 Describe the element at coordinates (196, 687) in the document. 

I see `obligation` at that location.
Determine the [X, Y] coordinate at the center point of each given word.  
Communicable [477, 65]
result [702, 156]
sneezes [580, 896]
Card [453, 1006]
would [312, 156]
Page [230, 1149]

● ● ● ●

* What this task involves: Render the data above as a Markdown table with a No. column numbering each row and a Text column holding the line, leaving out blank lines.

* Solution for this exercise:
| No. | Text |
|---|---|
| 1 |  Describe the element at coordinates (196, 687) in the document.  |
| 2 | I see `obligation` at that location. |
| 3 | Determine the [X, Y] coordinate at the center point of each given word.   |
| 4 | Communicable [477, 65] |
| 5 | result [702, 156] |
| 6 | sneezes [580, 896] |
| 7 | Card [453, 1006] |
| 8 | would [312, 156] |
| 9 | Page [230, 1149] |